We followed the coastal road for a while and then headed north towards Beaumont, Texas. Pieter came here in 2017 after Hurricane Harvey came through and left the area dealing with a lot of flooding. Back then he brought his small boat and was helping people and their pets get from flooded homes to safety. A lot of civilians came to help from as far away as Florida and Georgia.
This section of I-10 has the most impressive bridges that crosses large areas of swamp. Impressive to see and drive on. I got a chance to drive while Pieter took a nap and while focusing a lot on the trailer and the towing part at the beginning, soon relaxed enough to enjoy the scenery. Sorry, couldn’t take any pictures while driving!
We made it through the state of Louisianna with just a quick Walmart detour for much needed new wiper blades, and into Gulfport, Mississippi by that evening.
Gulfport, another Gulf of Mexico town, is very close to Biloxi, our stop that evening. This town also took a beating when Hurricane Harvey came through and we could see a lot of damage still, but also a lot of new construction and roads. The beaches were so clean and white when we showed up that we had to stop for a bit to take a walk and appreciate the views.

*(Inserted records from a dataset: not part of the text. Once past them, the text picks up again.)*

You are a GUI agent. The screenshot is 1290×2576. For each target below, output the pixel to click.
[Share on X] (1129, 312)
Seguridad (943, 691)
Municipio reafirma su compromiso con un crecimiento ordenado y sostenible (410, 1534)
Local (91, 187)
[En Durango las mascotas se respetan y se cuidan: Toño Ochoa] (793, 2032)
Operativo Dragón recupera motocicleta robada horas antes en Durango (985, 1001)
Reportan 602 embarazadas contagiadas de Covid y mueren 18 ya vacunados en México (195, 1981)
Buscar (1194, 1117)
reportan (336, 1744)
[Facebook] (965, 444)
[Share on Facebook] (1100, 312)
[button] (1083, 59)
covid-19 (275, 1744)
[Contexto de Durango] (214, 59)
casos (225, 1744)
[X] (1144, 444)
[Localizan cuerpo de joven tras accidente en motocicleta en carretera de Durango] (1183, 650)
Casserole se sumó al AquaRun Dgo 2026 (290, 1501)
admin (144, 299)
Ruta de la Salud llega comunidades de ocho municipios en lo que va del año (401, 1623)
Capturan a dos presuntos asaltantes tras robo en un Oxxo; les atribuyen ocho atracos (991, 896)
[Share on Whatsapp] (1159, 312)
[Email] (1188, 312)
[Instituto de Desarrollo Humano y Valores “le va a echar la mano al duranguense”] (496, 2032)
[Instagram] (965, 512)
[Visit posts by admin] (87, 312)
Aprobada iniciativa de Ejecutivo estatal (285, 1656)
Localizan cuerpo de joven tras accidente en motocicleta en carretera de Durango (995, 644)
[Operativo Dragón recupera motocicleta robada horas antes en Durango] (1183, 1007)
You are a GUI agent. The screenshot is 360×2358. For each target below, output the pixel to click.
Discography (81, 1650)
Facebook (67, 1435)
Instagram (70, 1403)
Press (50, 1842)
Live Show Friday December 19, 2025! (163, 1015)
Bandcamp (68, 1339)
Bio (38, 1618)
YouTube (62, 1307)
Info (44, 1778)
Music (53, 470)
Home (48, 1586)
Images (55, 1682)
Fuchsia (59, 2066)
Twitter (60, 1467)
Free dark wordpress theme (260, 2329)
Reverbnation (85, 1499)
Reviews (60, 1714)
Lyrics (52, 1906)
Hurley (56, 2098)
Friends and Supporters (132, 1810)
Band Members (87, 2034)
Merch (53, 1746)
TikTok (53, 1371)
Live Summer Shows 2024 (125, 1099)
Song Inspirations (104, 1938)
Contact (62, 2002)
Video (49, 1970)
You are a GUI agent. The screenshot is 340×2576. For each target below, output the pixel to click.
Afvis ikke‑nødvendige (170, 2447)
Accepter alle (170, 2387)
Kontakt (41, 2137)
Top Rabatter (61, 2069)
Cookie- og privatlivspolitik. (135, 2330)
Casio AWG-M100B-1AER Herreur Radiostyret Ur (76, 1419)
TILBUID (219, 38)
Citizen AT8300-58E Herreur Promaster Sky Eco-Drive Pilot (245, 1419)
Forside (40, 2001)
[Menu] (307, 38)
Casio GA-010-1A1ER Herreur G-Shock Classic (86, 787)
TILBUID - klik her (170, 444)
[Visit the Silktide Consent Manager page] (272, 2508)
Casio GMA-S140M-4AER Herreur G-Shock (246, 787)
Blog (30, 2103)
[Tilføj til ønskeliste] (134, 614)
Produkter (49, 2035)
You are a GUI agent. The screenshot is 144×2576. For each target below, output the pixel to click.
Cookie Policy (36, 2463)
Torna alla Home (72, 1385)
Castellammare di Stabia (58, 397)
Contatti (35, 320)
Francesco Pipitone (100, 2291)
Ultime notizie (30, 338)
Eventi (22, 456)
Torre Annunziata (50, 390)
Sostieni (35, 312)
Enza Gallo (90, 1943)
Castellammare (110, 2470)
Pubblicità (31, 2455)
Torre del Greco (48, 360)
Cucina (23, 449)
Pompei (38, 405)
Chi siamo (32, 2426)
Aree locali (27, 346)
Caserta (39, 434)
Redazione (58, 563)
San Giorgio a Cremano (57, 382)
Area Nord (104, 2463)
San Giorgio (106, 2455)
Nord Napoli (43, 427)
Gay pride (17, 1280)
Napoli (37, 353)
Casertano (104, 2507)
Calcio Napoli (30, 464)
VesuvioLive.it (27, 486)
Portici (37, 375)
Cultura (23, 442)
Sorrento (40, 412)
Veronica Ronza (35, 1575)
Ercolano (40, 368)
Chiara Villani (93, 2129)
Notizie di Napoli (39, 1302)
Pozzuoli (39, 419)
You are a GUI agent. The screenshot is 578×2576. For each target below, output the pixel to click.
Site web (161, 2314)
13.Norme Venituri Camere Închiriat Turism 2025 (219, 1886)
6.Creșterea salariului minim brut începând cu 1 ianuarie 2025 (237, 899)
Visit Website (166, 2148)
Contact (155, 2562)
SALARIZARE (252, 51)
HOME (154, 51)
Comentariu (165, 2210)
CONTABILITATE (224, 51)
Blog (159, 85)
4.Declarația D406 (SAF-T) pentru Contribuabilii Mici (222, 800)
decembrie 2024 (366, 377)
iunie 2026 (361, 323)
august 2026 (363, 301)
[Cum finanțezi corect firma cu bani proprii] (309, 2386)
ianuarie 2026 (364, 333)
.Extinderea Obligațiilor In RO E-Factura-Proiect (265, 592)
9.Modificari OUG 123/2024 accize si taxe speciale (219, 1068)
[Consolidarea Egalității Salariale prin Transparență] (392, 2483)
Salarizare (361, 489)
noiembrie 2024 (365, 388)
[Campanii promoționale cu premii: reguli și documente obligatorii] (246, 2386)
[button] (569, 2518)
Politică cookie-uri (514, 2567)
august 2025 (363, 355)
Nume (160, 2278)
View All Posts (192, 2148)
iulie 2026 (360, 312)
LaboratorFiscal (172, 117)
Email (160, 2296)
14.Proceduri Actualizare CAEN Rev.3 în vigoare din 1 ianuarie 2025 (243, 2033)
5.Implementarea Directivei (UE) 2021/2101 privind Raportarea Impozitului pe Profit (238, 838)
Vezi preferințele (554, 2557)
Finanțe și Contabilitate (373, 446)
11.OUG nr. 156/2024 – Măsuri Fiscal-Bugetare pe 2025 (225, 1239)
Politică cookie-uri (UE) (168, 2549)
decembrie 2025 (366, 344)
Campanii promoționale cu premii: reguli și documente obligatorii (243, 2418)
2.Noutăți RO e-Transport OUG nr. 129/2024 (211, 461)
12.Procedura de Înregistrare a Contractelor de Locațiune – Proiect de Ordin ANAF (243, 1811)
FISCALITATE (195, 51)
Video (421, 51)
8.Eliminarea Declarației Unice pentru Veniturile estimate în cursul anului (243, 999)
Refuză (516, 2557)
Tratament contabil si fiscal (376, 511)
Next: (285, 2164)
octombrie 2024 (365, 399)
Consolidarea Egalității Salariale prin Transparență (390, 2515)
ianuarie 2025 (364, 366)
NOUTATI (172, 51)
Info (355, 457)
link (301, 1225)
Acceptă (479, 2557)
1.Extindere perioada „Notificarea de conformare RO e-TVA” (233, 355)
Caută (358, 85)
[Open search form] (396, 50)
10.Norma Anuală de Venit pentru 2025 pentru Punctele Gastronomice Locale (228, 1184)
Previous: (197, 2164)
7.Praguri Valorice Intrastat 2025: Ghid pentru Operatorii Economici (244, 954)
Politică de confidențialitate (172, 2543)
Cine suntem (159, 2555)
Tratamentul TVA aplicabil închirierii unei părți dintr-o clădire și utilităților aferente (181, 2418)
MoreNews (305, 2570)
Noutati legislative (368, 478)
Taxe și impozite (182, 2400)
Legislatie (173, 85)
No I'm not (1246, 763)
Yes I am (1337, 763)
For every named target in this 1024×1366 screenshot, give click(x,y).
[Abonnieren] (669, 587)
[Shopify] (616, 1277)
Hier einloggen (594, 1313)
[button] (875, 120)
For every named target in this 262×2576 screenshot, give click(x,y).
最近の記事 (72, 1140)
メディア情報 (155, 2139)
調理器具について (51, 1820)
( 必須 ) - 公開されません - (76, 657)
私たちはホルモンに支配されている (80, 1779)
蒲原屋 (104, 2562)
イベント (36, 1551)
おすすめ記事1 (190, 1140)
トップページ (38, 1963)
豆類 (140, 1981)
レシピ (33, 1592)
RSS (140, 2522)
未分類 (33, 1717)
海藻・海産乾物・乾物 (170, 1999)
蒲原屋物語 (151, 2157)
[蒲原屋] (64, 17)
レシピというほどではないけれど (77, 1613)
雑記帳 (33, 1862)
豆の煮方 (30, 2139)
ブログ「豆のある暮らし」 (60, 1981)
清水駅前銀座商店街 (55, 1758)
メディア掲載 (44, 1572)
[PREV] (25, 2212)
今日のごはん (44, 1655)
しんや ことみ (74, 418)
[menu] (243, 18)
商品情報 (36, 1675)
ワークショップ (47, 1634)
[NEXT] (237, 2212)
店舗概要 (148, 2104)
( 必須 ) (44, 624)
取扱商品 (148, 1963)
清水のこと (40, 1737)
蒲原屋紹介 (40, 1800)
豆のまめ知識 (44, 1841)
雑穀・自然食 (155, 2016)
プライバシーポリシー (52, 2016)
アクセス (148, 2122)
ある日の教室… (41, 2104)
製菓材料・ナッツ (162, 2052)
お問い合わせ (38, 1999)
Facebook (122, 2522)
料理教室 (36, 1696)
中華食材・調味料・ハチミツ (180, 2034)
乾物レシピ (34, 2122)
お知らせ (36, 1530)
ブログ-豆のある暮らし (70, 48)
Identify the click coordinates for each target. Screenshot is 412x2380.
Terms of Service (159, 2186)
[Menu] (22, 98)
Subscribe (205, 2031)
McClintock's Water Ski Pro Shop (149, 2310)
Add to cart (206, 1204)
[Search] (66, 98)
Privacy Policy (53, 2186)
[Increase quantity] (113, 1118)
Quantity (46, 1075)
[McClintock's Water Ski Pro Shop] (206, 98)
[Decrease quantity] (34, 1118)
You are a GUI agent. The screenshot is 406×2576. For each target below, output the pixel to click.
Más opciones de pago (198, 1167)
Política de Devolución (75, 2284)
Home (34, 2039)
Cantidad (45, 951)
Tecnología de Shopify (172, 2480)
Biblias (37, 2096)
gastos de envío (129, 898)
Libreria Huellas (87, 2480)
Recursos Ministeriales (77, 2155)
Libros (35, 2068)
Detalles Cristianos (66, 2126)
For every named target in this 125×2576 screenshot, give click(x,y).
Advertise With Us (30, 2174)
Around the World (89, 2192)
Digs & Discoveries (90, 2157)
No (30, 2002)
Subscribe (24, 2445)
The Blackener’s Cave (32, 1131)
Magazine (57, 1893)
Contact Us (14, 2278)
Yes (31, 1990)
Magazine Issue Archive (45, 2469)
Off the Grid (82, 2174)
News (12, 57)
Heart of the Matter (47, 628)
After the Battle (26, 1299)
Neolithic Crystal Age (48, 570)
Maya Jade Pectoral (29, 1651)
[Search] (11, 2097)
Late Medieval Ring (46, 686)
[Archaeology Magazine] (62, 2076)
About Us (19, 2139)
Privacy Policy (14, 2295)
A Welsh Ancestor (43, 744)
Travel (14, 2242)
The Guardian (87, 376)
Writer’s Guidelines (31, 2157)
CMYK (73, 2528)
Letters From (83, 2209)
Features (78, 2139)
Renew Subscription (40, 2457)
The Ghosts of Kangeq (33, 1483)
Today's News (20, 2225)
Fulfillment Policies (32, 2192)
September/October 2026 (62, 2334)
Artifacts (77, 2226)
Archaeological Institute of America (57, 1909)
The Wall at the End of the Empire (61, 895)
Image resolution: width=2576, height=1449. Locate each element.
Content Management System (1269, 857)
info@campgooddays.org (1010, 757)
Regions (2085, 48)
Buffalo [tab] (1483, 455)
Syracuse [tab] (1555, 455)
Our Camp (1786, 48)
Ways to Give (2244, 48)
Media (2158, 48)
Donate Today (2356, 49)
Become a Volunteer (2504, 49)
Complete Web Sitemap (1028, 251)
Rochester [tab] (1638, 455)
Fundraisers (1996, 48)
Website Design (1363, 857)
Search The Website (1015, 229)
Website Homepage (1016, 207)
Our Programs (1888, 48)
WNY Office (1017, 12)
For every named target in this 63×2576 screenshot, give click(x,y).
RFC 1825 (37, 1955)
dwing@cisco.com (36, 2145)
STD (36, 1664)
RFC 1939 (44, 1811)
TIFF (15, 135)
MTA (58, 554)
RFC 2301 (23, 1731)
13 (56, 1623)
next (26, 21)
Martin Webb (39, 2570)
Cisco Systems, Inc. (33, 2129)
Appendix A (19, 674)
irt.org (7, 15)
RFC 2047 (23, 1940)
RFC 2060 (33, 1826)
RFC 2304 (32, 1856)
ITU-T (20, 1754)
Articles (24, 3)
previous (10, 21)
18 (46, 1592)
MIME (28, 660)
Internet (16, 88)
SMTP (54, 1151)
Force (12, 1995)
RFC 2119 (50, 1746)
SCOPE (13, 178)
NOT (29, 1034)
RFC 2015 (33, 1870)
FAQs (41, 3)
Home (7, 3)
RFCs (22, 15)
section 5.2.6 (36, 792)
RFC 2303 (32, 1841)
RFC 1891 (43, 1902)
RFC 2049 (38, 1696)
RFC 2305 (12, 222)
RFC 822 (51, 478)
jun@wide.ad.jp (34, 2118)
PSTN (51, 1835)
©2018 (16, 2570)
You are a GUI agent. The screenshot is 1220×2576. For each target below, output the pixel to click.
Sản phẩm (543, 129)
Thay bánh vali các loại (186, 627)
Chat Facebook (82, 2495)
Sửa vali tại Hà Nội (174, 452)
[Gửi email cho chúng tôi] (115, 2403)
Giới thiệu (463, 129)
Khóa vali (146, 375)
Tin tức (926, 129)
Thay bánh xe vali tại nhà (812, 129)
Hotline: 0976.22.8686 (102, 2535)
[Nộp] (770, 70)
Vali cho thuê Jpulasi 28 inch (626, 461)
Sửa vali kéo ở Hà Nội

Pieter was in charge of picking the hotel for the evening and ignored my ocean front requests to finally book us the last room on the bottom floor of a sketchy hotel that was as far from the ocean as you could possible be. We went ahead and kept the reservation, but made sure to at least have dinner in a restaurant that offered an outside deck and ocean views.
Day 3: Biloxi, MS to Suwanee, GA
420 miles – 6 hours
We got on the road after breakfast at the hotel without even taking a last beach stroll and turned west to head home. After a short trip next to the ocean, we headed north towards Mobile and Montgomery, AL. I was able to get one final beach picture while we were driving next to the ocean.
This part of the trip was uneventful – just driving and stopping when we needed to. Since I was now very comfortable towing the U-Haul, we took turns to drive and cover the the final stretch home to Atlanta.
The kids helped us unload the truck and trailer, and Pieter returned the U-Haul. After just over a thousand miles and three days of driving, we were finally back home and had the whole family together in one house again.